(A block of data)
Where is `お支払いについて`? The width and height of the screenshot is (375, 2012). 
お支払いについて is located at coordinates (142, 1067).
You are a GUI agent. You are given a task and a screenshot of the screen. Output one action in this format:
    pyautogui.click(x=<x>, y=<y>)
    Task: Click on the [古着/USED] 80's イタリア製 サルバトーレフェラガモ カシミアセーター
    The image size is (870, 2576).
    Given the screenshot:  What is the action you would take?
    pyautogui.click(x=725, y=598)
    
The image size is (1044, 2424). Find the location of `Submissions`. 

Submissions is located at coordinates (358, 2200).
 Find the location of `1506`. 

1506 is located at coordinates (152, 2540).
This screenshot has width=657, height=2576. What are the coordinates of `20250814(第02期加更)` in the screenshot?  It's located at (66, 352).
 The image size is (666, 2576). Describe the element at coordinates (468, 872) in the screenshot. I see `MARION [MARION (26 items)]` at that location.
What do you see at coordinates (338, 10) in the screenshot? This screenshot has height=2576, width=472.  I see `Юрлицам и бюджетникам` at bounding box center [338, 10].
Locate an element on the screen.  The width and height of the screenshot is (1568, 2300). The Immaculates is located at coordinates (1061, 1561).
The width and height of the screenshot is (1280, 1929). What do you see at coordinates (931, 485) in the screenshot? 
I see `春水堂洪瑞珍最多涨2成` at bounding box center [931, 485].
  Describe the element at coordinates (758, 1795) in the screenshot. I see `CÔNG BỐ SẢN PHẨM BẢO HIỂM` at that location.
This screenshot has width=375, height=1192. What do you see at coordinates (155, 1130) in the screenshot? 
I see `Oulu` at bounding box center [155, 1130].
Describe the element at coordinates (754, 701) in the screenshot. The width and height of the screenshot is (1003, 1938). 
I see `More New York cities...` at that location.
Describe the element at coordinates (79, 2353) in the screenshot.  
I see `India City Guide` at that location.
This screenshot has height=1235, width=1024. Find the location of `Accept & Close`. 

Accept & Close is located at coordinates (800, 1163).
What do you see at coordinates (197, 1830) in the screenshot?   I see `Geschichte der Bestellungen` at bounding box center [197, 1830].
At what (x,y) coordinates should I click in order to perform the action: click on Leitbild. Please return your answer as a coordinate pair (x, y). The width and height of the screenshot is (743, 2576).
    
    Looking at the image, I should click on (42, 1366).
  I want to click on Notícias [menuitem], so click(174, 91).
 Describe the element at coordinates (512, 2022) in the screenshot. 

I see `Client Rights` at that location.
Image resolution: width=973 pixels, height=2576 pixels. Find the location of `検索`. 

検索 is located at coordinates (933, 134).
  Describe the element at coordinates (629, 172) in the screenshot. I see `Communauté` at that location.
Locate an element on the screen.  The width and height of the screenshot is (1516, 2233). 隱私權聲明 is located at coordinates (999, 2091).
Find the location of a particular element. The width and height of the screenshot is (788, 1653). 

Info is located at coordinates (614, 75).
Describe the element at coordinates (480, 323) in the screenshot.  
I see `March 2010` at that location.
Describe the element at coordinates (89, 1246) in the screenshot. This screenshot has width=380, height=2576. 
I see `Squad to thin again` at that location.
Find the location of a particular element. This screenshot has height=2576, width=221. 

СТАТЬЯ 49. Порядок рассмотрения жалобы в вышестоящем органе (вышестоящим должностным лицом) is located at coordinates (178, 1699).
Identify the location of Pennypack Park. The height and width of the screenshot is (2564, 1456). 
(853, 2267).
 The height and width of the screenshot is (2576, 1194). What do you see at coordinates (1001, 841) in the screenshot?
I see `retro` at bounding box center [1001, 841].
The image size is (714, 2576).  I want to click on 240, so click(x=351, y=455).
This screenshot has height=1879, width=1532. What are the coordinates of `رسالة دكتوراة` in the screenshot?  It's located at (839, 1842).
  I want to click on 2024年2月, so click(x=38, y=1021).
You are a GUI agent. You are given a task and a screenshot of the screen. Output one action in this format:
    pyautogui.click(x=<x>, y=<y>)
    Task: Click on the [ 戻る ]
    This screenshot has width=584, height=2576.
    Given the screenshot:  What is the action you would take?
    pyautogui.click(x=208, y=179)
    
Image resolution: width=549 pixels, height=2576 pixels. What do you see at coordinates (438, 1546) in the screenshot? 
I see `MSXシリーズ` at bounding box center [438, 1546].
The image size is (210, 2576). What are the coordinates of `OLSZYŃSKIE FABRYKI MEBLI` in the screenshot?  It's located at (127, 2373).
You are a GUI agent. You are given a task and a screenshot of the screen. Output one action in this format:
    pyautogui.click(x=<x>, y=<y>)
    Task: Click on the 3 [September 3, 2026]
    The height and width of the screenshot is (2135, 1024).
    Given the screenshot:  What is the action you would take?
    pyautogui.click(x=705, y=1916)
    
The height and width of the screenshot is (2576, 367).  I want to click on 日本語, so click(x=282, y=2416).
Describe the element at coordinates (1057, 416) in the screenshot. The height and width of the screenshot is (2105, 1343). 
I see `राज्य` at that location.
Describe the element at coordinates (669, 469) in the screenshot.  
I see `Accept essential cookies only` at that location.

Short exercise:
Repeat the lines of the records from the beginning through the line containing "coordinates (1061, 1561).", inclusive.

Exercise answer:
Where is `お支払いについて`? The width and height of the screenshot is (375, 2012). 
お支払いについて is located at coordinates (142, 1067).
You are a GUI agent. You are given a task and a screenshot of the screen. Output one action in this format:
    pyautogui.click(x=<x>, y=<y>)
    Task: Click on the [古着/USED] 80's イタリア製 サルバトーレフェラガモ カシミアセーター
    The image size is (870, 2576).
    Given the screenshot:  What is the action you would take?
    pyautogui.click(x=725, y=598)
    
The image size is (1044, 2424). Find the location of `Submissions`. 

Submissions is located at coordinates (358, 2200).
 Find the location of `1506`. 

1506 is located at coordinates (152, 2540).
This screenshot has width=657, height=2576. What are the coordinates of `20250814(第02期加更)` in the screenshot?  It's located at (66, 352).
 The image size is (666, 2576). Describe the element at coordinates (468, 872) in the screenshot. I see `MARION [MARION (26 items)]` at that location.
What do you see at coordinates (338, 10) in the screenshot? This screenshot has height=2576, width=472.  I see `Юрлицам и бюджетникам` at bounding box center [338, 10].
Locate an element on the screen.  The width and height of the screenshot is (1568, 2300). The Immaculates is located at coordinates (1061, 1561).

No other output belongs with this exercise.